GSAT-30 is a telecommunications satellite developed by the Indian Space Research Organisation (ISRO).

== Mission ==
The satellite's main communication payload is 12 Ku band transponders for covering Indian mainland and islands and 12 C-band transponders for extended coverage over Asia and Australia. The satellite will act as a replacement for the defunct INSAT-4A. The satellite provides advanced telecommunication services to the Indian subcontinent. It is used for Very-small-aperture terminal (VSAT) networks, television uplinks, digital satellite news gathering, Direct-broadcast satellite (DTH) services and other communication systems. This is the 41st communication satellite launched by ISRO and the 24th launch of ISRO satellite by Arianespace.

== Satellite ==
The satellite is based on ISRO's I-3K bus.

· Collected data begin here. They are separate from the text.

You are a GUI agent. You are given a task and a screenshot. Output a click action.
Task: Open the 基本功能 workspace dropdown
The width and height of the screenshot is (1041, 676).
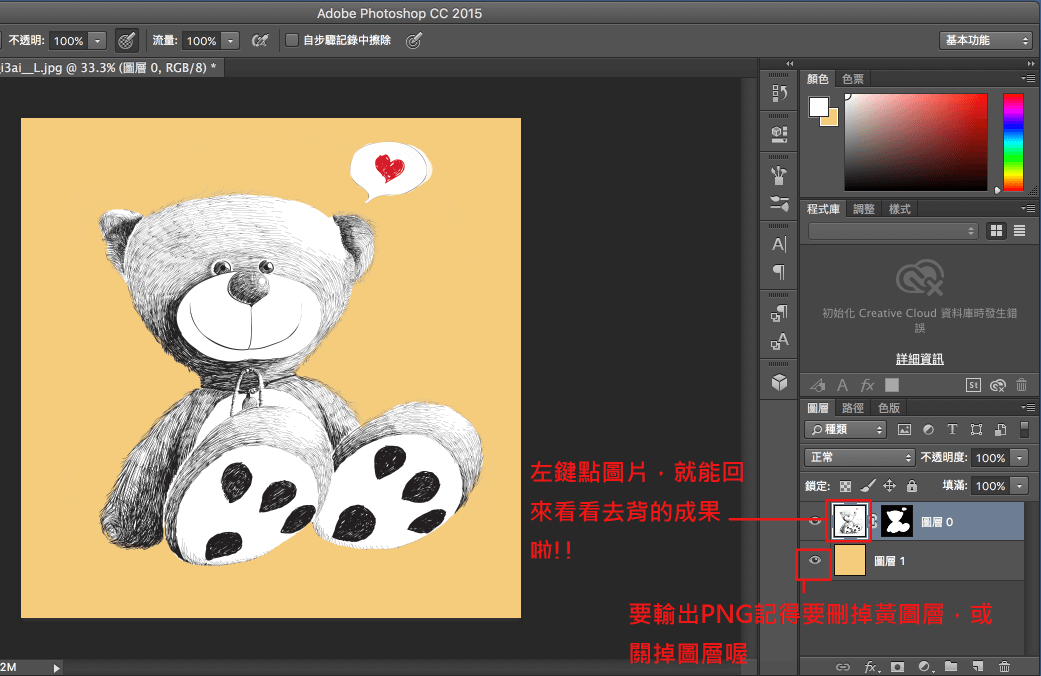[x=985, y=41]
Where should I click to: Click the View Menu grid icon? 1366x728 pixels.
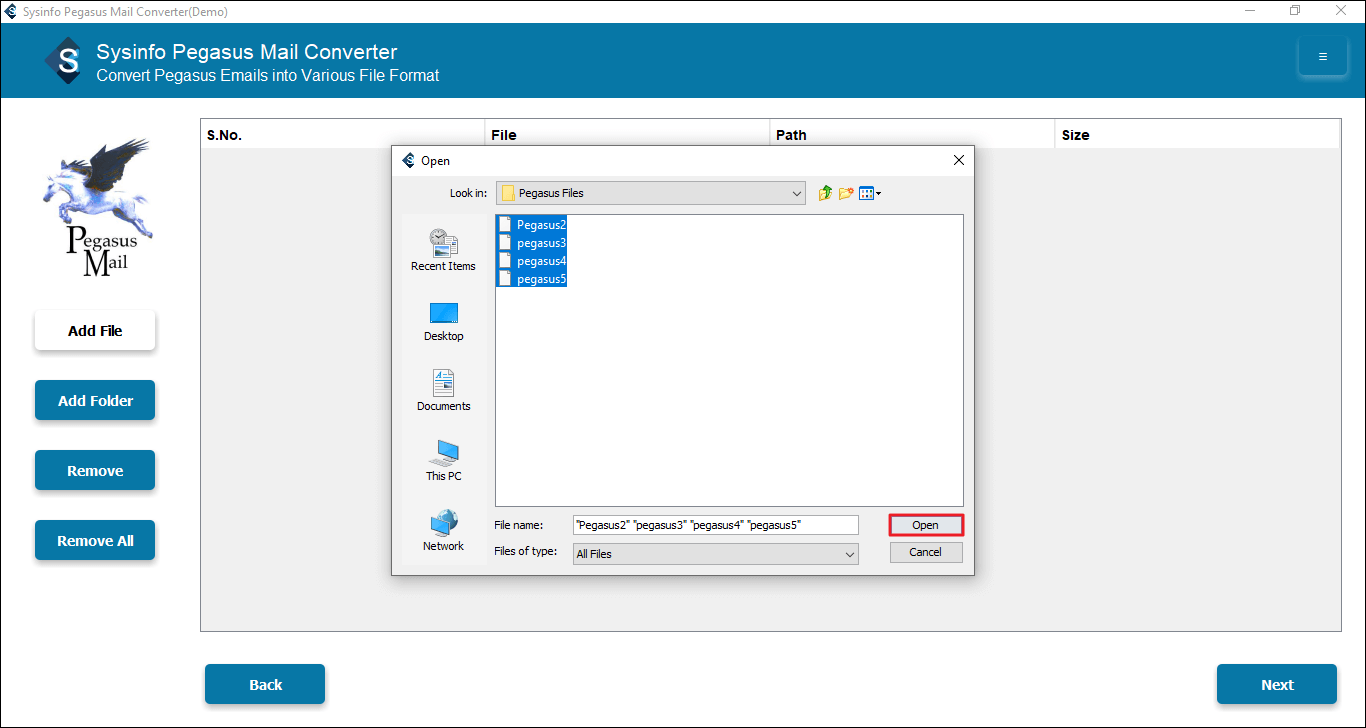865,192
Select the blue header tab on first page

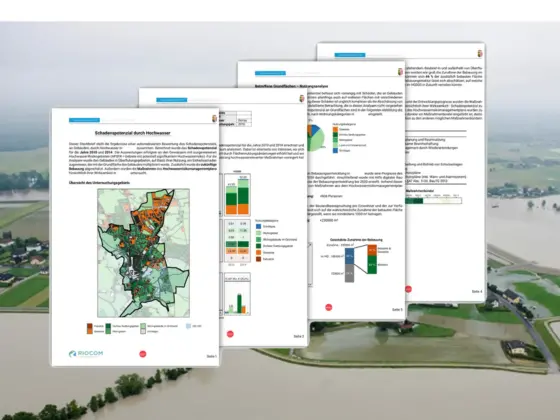pos(84,120)

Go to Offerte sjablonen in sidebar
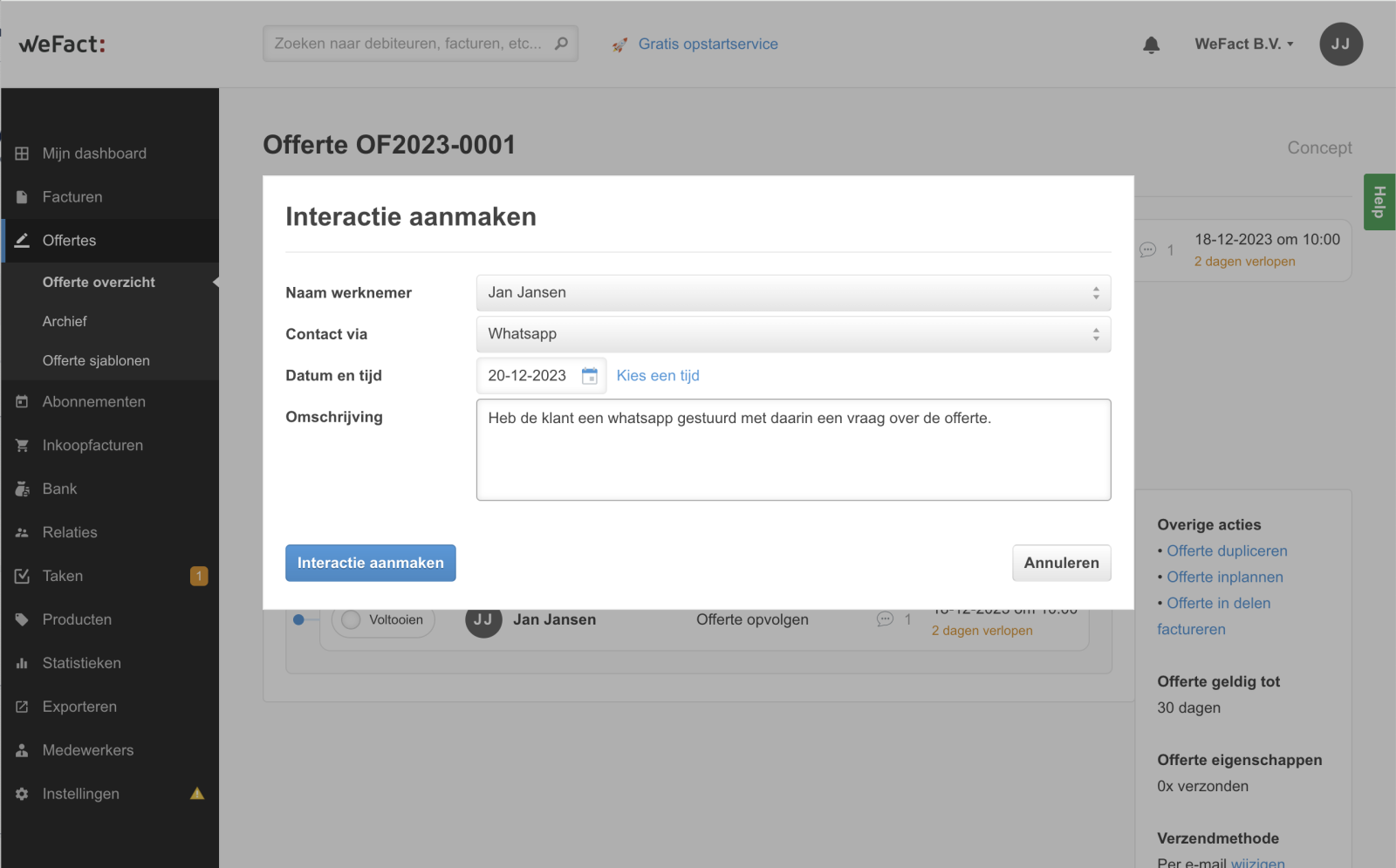pyautogui.click(x=96, y=360)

It was assembled by a consortium of mid-sized industries led by Alpha Design Technologies Ltd. at ISRO Satellite Integration and Test Establishment at Bengaluru.

== Launch ==
GSAT-30 satellite was launched aboard Ariane 5 launch vehicle (VA251) from French Guiana on 21:05 UTC, 16 January 2020 or 02:35 IST, 17 January 2020. After three orbit raising burns with cumulative duration of 2 hours 29 minutes, GSAT-30 acquired station at 81° East on 25 January 2020.

The launch of the GSAT-30 and GSAT-31 by Arianespace is expected to cost Rs 950 crore.